2002 CES Day Four

We continue to roam the Alexis Park complex, our antennae tuned for innovative home theater products. Among the most interesting: Legacy Audio's "Harmony" loudspeaker, perhaps the first truly high-performance in-wall we've ever heard. This unique design features a rigid back plate that's screwed into place in a sheetrock cutout between two studs on standard 16" centers. The fully assembled front baffle then slides into place and is secured by two screws. Unlike other in-wall designs that attempt to disappear, the Harmony actually protrudes about two inches from the surface of the wall. Its craftsmanship matched its sonic appeal—it was surprisingly deep and dynamic, but very natural sounding through the midrange and highs.

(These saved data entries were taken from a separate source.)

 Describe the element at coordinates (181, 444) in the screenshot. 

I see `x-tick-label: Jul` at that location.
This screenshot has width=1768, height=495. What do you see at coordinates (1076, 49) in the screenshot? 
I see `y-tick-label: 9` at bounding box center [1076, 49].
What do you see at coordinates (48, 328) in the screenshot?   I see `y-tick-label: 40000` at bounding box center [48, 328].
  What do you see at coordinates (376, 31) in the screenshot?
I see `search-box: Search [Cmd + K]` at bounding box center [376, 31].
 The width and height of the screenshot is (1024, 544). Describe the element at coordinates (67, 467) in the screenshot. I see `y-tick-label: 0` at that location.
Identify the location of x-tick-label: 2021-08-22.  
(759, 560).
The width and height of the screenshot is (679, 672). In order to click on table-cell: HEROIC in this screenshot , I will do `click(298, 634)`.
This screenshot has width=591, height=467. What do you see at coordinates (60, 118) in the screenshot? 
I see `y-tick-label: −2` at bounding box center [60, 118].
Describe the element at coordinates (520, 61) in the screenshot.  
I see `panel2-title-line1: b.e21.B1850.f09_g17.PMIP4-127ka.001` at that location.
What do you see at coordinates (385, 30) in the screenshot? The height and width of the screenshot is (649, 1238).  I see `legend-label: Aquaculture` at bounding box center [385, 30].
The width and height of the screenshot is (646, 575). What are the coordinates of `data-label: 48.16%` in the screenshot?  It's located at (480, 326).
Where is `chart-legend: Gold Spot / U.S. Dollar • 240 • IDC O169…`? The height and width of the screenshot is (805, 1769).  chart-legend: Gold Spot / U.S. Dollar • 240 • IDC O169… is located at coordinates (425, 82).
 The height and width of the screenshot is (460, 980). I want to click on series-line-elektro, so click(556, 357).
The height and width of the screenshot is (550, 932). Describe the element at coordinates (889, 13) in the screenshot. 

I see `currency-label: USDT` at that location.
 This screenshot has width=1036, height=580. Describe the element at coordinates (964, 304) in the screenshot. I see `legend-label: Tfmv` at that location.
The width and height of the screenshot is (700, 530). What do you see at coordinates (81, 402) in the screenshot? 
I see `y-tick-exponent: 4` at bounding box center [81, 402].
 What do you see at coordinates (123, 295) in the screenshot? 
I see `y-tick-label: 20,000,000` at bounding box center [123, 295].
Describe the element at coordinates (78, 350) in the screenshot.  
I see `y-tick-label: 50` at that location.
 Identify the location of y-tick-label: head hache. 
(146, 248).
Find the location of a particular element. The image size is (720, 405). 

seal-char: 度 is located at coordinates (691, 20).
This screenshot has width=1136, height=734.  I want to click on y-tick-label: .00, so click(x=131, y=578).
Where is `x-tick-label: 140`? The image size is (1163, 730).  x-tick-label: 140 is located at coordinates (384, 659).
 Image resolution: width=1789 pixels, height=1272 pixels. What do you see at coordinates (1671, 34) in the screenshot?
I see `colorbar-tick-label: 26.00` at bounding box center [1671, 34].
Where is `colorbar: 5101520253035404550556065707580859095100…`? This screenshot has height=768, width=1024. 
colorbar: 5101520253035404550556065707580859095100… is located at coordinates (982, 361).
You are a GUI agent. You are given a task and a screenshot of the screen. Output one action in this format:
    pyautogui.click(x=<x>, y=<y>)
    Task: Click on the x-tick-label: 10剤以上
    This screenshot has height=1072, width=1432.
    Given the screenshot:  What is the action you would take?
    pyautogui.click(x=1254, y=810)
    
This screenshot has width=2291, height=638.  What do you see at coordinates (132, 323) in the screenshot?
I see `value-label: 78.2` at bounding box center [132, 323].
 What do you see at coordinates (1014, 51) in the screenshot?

Legacy is working on a version that can be turned horizontally for center channel use below a plasma monitor or front projection screen. Like other Legacy products, the Harmony comes in a number of natural wood finishes, and four grille colors-black, white, ivory, and gray, stated vice president Bob Howard.

Bryston's partnership with British loudspeaker manufacturer PMC has yielded some compelling designs. The cobalt blue AML1 is a two-way powered monitor, a version of which debuted at the Los Angeles Audio Engineering Society convention. The AML1 is compact but outputs prodigious bass. It's ideal for systems in small-to-medium rooms. PMC chose the 2002 CES to launch an unusual "audiophile sub-bass unit," the TLE1—a slim columnar transmission line subwoofer using two 6.5" drivers. A small footprint, a flat frequency response down to 22Hz, an internal 150-Watt amplifier, a variable roll-off, and continuously variable phase response make the TLE1 a versatile addition to any music or cinema system.

Bryston is venturing into the 7.1 channel field with its new SP 1.7 analog/digital preamp/processor. From mono to stereo to all surround formats, Bryston claims uncompromising purist performance. One unique (in our experience) aspect about the SP 1.7 is that each gold-plated input, whether single-ended or balanced, is buffered by its own line amplifier, a technique claimed to eliminate cross-talk, noise, and other forms of unwanted interaction. For home theaters where space is not a problem, Bryston has the new PowerPac 250, a mono version of the company's highly regarded 4B-ST.